The UK Investigatory Powers Act: A Bad Example for the World

By Gus Hosein

Gus Hosein is the Executive Director of Privacy International. He has worked at the intersection of technology and human rights for over 20 years. He has acted as an external evaluator for United Nations High Commissioner for Refugees, advised the UN Special Rapporteur on Terrorism and Human Rights, and has advised a number of other international organizations. Hosein has held visiting fellowships at Columbia University and the London School of Economics and Political Science. He was previously a Visiting Scholar at the American Civil Liberties Union. He holds a B.Math from the University of Waterloo in Canada and a PhD from the London School of Economics. Hosein is also a Fellow of the Royal Society for the encouragement of Arts, Manufactures and Commerce (FRSA).

Surveillance law is absolutely necessary because it compels the government to write down, for all to clearly see, the rules that they must abide by as they undertake intrusive powers, often in secret, to investigate criminal activity and protect a country. To do so is to protect the rule of law, uphold democracy, and safeguard human rights. For two decades, successive British governments have evaded transparency, even as they failed repeatedly at passing mass surveillance legislation, and deployed – in secret – capabilities that nobody, not even the UK parliament, knew were allowed or even possible.

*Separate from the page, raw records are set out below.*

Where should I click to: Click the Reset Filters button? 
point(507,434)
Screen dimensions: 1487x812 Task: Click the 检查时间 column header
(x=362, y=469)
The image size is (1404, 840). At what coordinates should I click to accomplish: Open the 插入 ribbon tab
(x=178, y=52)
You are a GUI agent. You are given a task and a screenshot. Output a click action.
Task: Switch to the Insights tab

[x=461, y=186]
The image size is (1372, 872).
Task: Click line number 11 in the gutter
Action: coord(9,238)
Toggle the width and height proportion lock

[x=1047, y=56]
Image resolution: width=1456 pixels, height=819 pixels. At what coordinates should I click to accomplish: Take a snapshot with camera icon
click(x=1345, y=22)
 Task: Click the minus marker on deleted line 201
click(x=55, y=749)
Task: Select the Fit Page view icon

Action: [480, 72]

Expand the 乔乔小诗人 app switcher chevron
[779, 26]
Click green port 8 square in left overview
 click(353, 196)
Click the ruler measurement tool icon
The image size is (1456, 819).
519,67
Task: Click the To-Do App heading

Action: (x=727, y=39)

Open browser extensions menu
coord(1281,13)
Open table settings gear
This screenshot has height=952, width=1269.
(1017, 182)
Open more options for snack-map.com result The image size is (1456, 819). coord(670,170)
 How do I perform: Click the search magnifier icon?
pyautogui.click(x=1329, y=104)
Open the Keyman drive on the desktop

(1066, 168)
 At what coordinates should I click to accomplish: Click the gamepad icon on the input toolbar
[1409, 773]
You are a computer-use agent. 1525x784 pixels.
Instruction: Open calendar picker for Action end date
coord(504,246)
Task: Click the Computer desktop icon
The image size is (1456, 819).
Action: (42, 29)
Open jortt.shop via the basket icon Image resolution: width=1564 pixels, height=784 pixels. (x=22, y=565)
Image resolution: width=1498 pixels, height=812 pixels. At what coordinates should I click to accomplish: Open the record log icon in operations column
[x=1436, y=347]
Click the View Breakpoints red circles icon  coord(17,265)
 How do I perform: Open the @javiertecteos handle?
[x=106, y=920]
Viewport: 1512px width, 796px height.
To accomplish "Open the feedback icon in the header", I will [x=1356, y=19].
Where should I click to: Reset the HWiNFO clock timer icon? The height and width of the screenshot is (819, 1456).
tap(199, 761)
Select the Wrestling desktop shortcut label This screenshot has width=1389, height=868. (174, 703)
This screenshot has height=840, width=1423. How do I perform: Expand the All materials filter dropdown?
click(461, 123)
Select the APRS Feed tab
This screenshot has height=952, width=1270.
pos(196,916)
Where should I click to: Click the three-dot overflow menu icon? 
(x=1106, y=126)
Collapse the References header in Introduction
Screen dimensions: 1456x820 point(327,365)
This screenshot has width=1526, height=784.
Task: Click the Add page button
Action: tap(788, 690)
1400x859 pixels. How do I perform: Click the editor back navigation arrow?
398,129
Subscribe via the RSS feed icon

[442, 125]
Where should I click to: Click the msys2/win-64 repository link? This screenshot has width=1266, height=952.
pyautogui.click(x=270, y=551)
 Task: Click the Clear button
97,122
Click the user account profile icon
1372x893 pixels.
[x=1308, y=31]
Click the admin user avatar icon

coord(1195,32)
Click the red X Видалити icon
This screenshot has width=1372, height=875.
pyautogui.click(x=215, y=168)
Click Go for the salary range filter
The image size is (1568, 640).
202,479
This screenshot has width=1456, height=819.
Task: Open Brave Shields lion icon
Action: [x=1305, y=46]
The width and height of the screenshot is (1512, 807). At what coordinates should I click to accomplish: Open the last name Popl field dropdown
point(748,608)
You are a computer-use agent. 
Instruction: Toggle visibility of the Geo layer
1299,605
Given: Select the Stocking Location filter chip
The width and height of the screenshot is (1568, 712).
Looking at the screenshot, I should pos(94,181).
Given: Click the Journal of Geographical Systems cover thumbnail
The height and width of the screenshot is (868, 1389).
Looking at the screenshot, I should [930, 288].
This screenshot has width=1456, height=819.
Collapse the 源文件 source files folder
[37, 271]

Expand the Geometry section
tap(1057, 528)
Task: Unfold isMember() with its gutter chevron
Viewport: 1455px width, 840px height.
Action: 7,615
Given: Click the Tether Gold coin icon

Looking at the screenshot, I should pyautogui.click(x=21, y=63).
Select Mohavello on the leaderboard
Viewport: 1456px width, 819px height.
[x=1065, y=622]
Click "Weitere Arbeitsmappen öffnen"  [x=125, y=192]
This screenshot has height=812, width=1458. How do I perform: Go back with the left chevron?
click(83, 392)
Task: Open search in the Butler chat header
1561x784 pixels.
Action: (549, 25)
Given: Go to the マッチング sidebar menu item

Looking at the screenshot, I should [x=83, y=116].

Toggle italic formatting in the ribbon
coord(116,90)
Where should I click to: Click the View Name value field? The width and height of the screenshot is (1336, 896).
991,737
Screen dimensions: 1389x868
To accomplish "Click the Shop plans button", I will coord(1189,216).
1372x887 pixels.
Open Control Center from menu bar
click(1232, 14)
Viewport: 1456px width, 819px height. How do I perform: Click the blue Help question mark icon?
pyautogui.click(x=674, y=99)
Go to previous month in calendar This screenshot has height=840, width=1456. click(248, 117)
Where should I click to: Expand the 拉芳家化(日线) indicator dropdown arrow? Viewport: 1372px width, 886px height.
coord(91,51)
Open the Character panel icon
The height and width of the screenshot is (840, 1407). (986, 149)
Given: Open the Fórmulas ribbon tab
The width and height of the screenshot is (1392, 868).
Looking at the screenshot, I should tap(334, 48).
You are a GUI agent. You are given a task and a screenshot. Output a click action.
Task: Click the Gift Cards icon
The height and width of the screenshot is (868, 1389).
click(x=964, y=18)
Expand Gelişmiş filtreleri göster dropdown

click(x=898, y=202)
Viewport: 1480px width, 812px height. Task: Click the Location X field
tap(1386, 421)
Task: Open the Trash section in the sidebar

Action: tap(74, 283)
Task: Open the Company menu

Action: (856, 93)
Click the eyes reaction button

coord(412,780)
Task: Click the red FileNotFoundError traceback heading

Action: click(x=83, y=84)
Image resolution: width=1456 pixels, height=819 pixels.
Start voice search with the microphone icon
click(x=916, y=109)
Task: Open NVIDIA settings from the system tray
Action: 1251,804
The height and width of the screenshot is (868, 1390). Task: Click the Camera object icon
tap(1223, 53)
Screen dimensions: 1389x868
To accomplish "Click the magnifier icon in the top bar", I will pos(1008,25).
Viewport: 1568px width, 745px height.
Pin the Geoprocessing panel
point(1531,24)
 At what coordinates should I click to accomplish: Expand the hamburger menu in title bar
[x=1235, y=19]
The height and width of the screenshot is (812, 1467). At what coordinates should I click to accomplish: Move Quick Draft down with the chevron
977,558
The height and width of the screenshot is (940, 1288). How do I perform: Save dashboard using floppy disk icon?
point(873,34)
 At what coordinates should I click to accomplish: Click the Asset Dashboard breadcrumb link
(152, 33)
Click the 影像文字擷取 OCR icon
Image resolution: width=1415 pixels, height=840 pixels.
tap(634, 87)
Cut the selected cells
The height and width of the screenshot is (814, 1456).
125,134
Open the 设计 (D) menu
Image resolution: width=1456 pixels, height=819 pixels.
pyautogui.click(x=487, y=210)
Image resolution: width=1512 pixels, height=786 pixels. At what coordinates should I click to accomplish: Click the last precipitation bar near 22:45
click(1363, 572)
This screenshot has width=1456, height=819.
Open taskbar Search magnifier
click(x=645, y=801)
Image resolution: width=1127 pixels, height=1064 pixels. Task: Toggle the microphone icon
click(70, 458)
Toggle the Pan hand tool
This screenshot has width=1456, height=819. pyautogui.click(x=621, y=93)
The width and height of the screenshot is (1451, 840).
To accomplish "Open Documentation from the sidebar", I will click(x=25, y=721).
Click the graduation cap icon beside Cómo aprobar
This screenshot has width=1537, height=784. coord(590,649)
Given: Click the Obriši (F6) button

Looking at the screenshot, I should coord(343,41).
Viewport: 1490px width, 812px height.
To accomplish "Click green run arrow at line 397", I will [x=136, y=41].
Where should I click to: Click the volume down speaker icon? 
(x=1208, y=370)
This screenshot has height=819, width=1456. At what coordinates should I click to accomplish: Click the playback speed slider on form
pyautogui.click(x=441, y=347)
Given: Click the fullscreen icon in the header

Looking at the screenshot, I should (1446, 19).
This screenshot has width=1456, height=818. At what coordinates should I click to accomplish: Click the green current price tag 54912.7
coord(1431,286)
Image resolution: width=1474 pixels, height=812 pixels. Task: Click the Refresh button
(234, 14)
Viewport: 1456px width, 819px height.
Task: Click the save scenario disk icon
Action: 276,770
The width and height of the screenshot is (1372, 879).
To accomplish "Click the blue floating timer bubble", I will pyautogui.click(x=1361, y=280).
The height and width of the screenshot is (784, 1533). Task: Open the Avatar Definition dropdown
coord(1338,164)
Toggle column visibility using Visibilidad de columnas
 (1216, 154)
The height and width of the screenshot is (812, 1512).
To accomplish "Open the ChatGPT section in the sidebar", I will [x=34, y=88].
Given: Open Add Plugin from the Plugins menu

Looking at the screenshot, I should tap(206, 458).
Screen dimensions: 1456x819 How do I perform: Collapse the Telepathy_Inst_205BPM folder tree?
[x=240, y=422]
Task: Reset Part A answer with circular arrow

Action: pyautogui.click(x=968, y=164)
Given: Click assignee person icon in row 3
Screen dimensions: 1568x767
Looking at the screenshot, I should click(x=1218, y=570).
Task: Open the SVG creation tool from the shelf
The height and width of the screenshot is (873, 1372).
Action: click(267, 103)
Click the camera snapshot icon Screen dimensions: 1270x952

A chapter in this tawdry tale ended in November 2016 when the UK parliament gave the government a clean bill of health and, essentially, a blank check on a new era of secret surveillance. Privacy advocates would argue that the recently implemented Investigatory Powers Act (IPA) is a draconian and expansive piece of surveillance legislation that no other liberal democracy has had the gall to attempt. The UK government, on the other hand, claims it is the most rights-protective piece of legislation the world has yet seen.